So the question tends to be whether the entire business collapses, in which case yes people are getting fired, or whether the mere ‘need’ for the job is eliminated, in which case they might not be.
Part of the problem, though, is that the NYT only continues to exist because it continues to employ over 2000 journalists covering everything from politics in Belarus to a DIY column that runs articles like "All You Need to Know about Fixings and Fastenings". No, each individual article probably doesn't drive sales enough on its own to justify the cost spent on it, but I'm buying the NYT because I expect to get All the News Fit to Print. I went through a similar divorce with my own local paper, the Pittsburgh Post-Gazette. When I first started subscribing in college it covered all the national stories, local news, sports, etc. to the extent you'd expect from the major newspaper in a mid-size city. They were always accused of having a liberal bias, which led to the establishment of the Tribune Review in 1993 following the demise of the Pittsburgh Press (which was on-par with if not better than the PG). I wasn't a fan of the Trib, not because of the conservative views (which were limited to the editorial page), but because it was clearly a bush-league paper. It had existed in Greensburg for years prior, and, while the Pittsburgh edition got better over the years, it still always felt like a small town paper a little over its skis, relying more on being the conservative choice than having better coverage.

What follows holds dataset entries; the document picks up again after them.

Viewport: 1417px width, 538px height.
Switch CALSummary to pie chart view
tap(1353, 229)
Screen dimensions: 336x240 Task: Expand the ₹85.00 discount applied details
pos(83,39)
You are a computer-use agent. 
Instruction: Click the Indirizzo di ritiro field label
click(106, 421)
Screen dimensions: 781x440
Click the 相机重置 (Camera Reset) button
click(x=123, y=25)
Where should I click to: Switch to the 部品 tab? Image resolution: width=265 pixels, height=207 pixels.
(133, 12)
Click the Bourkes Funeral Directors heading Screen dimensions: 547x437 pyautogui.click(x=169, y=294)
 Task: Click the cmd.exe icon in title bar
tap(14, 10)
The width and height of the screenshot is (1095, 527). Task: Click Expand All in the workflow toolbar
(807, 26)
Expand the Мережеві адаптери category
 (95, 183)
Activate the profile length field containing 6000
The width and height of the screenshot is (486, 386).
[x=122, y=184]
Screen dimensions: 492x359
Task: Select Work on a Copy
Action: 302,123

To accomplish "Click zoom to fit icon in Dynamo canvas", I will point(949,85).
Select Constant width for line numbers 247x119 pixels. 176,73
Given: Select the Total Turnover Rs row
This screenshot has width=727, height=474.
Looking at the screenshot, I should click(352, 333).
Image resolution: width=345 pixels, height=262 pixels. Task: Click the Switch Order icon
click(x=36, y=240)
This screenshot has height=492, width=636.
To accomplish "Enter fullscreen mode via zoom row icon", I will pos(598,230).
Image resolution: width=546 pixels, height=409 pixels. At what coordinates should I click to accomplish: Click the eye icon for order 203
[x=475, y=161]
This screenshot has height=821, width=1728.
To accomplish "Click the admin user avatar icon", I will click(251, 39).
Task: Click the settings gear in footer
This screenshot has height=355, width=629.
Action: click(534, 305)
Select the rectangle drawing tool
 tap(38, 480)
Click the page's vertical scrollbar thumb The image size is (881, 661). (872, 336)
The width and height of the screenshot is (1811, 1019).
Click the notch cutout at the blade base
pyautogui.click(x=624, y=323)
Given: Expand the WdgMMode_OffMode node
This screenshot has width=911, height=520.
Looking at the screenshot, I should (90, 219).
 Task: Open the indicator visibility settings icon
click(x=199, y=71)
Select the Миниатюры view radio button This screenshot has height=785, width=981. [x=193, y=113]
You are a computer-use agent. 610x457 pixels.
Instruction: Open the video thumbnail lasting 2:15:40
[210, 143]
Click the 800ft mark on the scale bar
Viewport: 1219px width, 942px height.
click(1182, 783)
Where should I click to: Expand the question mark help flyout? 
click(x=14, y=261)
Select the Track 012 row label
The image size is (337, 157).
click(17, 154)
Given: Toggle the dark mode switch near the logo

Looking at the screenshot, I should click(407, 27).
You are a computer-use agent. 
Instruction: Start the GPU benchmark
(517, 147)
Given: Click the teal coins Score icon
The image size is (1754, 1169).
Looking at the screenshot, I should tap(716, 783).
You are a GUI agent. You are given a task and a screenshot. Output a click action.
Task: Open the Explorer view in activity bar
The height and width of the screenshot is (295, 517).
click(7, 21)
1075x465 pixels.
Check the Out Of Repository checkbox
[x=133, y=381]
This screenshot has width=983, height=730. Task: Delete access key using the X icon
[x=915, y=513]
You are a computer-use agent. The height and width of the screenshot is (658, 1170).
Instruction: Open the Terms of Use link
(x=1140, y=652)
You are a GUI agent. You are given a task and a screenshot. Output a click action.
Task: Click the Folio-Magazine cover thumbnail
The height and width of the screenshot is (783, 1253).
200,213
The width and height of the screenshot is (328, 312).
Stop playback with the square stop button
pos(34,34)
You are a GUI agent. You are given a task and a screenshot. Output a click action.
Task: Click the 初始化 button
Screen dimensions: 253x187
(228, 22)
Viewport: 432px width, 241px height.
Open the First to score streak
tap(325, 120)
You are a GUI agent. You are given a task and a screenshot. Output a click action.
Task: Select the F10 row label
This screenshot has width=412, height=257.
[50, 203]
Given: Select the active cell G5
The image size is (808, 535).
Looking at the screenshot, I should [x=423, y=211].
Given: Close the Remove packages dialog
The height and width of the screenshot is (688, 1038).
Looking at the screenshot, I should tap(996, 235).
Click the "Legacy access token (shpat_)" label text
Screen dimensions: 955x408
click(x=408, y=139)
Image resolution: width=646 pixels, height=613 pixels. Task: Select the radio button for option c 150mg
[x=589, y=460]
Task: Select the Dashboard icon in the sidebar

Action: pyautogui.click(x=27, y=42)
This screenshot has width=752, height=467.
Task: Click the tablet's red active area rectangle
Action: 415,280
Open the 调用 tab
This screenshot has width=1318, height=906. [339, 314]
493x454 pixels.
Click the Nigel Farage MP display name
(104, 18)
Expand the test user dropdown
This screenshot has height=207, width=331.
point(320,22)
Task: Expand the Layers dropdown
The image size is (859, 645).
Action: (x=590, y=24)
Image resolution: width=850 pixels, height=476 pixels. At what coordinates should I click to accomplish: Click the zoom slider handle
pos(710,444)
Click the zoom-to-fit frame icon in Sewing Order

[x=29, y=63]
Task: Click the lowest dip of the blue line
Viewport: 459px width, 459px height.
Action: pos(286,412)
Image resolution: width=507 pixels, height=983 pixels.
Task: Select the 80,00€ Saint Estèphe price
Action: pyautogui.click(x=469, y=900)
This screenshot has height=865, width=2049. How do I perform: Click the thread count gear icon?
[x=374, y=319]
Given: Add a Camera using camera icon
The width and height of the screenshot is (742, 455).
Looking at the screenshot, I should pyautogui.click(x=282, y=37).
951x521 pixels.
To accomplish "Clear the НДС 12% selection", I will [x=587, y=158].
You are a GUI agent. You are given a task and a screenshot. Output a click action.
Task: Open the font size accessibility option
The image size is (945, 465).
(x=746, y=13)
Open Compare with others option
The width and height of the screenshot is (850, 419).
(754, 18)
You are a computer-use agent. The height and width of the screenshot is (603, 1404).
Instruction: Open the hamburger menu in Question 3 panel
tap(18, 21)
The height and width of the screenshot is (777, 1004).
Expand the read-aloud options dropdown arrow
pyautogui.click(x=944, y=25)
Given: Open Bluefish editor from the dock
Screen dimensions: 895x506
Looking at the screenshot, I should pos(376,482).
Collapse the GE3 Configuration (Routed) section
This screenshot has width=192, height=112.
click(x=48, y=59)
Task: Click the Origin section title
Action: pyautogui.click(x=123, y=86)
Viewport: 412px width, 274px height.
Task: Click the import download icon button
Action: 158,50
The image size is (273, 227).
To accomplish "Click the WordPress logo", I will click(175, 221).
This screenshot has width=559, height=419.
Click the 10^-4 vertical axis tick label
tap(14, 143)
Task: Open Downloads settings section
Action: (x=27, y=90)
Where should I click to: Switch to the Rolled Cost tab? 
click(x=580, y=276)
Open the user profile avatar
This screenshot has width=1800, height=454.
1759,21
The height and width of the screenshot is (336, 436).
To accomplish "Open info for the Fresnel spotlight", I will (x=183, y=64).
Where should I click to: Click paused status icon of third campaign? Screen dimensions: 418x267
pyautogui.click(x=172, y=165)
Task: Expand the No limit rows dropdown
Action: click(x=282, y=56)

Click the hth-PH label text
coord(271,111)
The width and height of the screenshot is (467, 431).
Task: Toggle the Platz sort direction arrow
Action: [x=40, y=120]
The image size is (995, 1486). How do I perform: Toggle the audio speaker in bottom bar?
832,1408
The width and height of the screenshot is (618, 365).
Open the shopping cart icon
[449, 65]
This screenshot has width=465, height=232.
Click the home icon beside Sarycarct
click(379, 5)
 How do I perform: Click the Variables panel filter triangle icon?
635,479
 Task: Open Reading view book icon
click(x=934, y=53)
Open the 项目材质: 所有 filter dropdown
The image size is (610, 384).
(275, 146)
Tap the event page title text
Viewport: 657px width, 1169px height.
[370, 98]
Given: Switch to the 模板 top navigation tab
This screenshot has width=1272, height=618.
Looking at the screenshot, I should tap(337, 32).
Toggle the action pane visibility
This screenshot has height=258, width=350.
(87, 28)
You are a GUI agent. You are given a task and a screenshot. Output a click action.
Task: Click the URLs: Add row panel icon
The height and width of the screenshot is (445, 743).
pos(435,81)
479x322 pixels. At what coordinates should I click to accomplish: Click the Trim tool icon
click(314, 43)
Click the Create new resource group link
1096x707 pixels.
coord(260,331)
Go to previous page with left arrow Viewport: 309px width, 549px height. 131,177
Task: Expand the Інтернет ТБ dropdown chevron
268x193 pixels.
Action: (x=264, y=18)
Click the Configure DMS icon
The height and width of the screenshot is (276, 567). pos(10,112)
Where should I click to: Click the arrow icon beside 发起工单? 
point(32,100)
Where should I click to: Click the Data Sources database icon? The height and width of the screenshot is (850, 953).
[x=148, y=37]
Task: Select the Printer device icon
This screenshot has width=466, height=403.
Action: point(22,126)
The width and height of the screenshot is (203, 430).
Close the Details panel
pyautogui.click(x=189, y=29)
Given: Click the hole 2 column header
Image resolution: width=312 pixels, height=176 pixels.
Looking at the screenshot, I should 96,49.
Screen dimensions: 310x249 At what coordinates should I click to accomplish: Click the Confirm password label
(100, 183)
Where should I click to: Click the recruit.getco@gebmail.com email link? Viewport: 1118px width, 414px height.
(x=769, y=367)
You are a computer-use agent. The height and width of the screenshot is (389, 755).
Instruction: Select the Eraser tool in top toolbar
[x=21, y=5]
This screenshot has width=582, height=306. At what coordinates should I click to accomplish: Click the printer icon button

But as time went on, the PG became less and less worth reading. They dumped the DC bureau, and most of the national coverage was wire stories from the AP and bigger newspapers. More of the op-eds were nationally syndicated columnists (and not ones like George Will whom you include because they're big names with national followings). The sports department stopped sending reporters to out of town events that didn't involve local teams. It started to read more like the Trib, but I kept subscribing anyway because it was at least something that came to my door that I could read every morning and get a good idea what was going on in the world. Then they limited print editions to a few times a week and that was the last straw. My dad still gets the pdf edition but it isn't the same; I can't browse a pdf like I can a broadsheet. I probably didn't read half the stories when I got it, but I liked being able to browse it. Most people jumped ship before I did. To use a trendy term, it became enshittified, even if it still did a decent job of providing information about the big stories.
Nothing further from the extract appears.